§ TASK STATEMENT
Reproduce the following material line by line, keeping every word, number, and symbol unchanged.

§ GIVEN DATA
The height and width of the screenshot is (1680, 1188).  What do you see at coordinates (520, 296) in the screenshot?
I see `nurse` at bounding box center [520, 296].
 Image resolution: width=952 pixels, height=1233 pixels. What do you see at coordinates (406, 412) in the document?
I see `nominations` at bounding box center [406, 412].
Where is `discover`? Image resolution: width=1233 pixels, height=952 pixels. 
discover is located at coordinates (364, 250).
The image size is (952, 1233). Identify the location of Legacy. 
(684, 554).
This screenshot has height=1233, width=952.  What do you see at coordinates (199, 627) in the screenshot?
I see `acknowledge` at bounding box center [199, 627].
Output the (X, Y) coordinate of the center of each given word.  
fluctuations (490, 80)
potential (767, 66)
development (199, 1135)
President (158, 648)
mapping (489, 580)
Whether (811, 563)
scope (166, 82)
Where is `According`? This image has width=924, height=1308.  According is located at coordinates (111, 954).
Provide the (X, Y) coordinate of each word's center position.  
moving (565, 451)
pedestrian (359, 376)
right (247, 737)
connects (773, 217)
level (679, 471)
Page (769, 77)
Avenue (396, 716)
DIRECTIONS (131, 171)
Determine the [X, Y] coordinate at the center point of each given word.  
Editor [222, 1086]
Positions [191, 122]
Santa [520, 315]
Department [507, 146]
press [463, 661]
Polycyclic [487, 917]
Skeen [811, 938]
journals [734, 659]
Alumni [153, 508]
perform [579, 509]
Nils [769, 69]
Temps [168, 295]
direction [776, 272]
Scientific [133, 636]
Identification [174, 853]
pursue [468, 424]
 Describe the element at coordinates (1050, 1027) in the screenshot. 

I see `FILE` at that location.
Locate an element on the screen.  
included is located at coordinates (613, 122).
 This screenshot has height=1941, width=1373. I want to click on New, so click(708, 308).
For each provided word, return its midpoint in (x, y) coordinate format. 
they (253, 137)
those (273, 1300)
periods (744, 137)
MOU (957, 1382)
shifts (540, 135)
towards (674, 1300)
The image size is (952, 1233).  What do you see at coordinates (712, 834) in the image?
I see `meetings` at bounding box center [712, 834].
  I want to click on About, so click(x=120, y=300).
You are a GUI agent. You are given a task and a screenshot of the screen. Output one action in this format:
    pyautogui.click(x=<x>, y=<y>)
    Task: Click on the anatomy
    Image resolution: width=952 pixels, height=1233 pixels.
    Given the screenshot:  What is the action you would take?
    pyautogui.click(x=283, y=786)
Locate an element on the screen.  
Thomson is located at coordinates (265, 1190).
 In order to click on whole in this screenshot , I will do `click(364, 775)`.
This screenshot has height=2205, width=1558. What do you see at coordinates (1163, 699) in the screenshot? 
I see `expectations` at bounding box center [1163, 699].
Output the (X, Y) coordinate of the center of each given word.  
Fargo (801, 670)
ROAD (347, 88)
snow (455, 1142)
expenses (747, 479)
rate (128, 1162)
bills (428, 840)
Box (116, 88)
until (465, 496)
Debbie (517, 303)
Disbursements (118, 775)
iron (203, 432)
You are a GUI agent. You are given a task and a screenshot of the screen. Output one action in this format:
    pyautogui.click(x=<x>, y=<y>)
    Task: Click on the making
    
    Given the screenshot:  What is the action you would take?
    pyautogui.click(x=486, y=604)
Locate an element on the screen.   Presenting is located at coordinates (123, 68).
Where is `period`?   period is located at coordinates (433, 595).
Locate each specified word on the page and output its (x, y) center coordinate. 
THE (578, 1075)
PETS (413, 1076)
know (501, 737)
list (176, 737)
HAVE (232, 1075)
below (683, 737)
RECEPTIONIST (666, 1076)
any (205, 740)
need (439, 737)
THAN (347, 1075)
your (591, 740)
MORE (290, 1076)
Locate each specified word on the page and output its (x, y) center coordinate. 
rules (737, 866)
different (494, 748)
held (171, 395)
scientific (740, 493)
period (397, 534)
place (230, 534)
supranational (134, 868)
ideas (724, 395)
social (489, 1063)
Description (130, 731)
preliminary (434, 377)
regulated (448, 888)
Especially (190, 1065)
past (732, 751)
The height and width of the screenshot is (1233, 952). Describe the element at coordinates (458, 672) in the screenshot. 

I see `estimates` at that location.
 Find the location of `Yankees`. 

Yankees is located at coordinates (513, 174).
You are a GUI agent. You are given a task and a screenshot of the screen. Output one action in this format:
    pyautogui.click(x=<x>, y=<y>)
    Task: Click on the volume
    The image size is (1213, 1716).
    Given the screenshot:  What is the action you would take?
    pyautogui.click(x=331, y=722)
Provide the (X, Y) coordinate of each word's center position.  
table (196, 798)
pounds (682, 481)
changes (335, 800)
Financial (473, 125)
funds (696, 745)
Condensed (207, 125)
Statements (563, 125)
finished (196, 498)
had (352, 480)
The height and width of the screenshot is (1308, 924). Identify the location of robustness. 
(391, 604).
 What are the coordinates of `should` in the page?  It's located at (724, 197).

§ WRITTEN SOLUTION
The height and width of the screenshot is (1680, 1188).  What do you see at coordinates (520, 296) in the screenshot?
I see `nurse` at bounding box center [520, 296].
 Image resolution: width=952 pixels, height=1233 pixels. What do you see at coordinates (406, 412) in the document?
I see `nominations` at bounding box center [406, 412].
Where is `discover`? Image resolution: width=1233 pixels, height=952 pixels. 
discover is located at coordinates (364, 250).
The image size is (952, 1233). Identify the location of Legacy. 
(684, 554).
This screenshot has height=1233, width=952.  What do you see at coordinates (199, 627) in the screenshot?
I see `acknowledge` at bounding box center [199, 627].
Output the (X, Y) coordinate of the center of each given word.  
fluctuations (490, 80)
potential (767, 66)
development (199, 1135)
President (158, 648)
mapping (489, 580)
Whether (811, 563)
scope (166, 82)
Where is `According`? This image has width=924, height=1308.  According is located at coordinates (111, 954).
Provide the (X, Y) coordinate of each word's center position.  
moving (565, 451)
pedestrian (359, 376)
right (247, 737)
connects (773, 217)
level (679, 471)
Page (769, 77)
Avenue (396, 716)
DIRECTIONS (131, 171)
Determine the [X, Y] coordinate at the center point of each given word.  
Editor [222, 1086]
Positions [191, 122]
Santa [520, 315]
Department [507, 146]
press [463, 661]
Polycyclic [487, 917]
Skeen [811, 938]
journals [734, 659]
Alumni [153, 508]
perform [579, 509]
Nils [769, 69]
Temps [168, 295]
direction [776, 272]
Scientific [133, 636]
Identification [174, 853]
pursue [468, 424]
 Describe the element at coordinates (1050, 1027) in the screenshot. 

I see `FILE` at that location.
Locate an element on the screen.  
included is located at coordinates (613, 122).
 This screenshot has height=1941, width=1373. I want to click on New, so click(708, 308).
For each provided word, return its midpoint in (x, y) coordinate format. 
they (253, 137)
those (273, 1300)
periods (744, 137)
MOU (957, 1382)
shifts (540, 135)
towards (674, 1300)
The image size is (952, 1233).  What do you see at coordinates (712, 834) in the image?
I see `meetings` at bounding box center [712, 834].
  I want to click on About, so click(x=120, y=300).
You are a GUI agent. You are given a task and a screenshot of the screen. Output one action in this format:
    pyautogui.click(x=<x>, y=<y>)
    Task: Click on the anatomy
    Image resolution: width=952 pixels, height=1233 pixels.
    Given the screenshot:  What is the action you would take?
    pyautogui.click(x=283, y=786)
Locate an element on the screen.  
Thomson is located at coordinates (265, 1190).
 In order to click on whole in this screenshot , I will do `click(364, 775)`.
This screenshot has height=2205, width=1558. What do you see at coordinates (1163, 699) in the screenshot? 
I see `expectations` at bounding box center [1163, 699].
Output the (X, Y) coordinate of the center of each given word.  
Fargo (801, 670)
ROAD (347, 88)
snow (455, 1142)
expenses (747, 479)
rate (128, 1162)
bills (428, 840)
Box (116, 88)
until (465, 496)
Debbie (517, 303)
Disbursements (118, 775)
iron (203, 432)
You are a GUI agent. You are given a task and a screenshot of the screen. Output one action in this format:
    pyautogui.click(x=<x>, y=<y>)
    Task: Click on the making
    
    Given the screenshot:  What is the action you would take?
    pyautogui.click(x=486, y=604)
Locate an element on the screen.   Presenting is located at coordinates (123, 68).
Where is `period`?   period is located at coordinates (433, 595).
Locate each specified word on the page and output its (x, y) center coordinate. 
THE (578, 1075)
PETS (413, 1076)
know (501, 737)
list (176, 737)
HAVE (232, 1075)
below (683, 737)
RECEPTIONIST (666, 1076)
any (205, 740)
need (439, 737)
THAN (347, 1075)
your (591, 740)
MORE (290, 1076)
Locate each specified word on the page and output its (x, y) center coordinate. 
rules (737, 866)
different (494, 748)
held (171, 395)
scientific (740, 493)
period (397, 534)
place (230, 534)
supranational (134, 868)
ideas (724, 395)
social (489, 1063)
Description (130, 731)
preliminary (434, 377)
regulated (448, 888)
Especially (190, 1065)
past (732, 751)
The height and width of the screenshot is (1233, 952). Describe the element at coordinates (458, 672) in the screenshot. 

I see `estimates` at that location.
 Find the location of `Yankees`. 

Yankees is located at coordinates (513, 174).
You are a GUI agent. You are given a task and a screenshot of the screen. Output one action in this format:
    pyautogui.click(x=<x>, y=<y>)
    Task: Click on the volume
    The image size is (1213, 1716).
    Given the screenshot:  What is the action you would take?
    pyautogui.click(x=331, y=722)
Provide the (X, Y) coordinate of each word's center position.  
table (196, 798)
pounds (682, 481)
changes (335, 800)
Financial (473, 125)
funds (696, 745)
Condensed (207, 125)
Statements (563, 125)
finished (196, 498)
had (352, 480)
The height and width of the screenshot is (1308, 924). Identify the location of robustness. 
(391, 604).
 What are the coordinates of `should` in the page?  It's located at (724, 197).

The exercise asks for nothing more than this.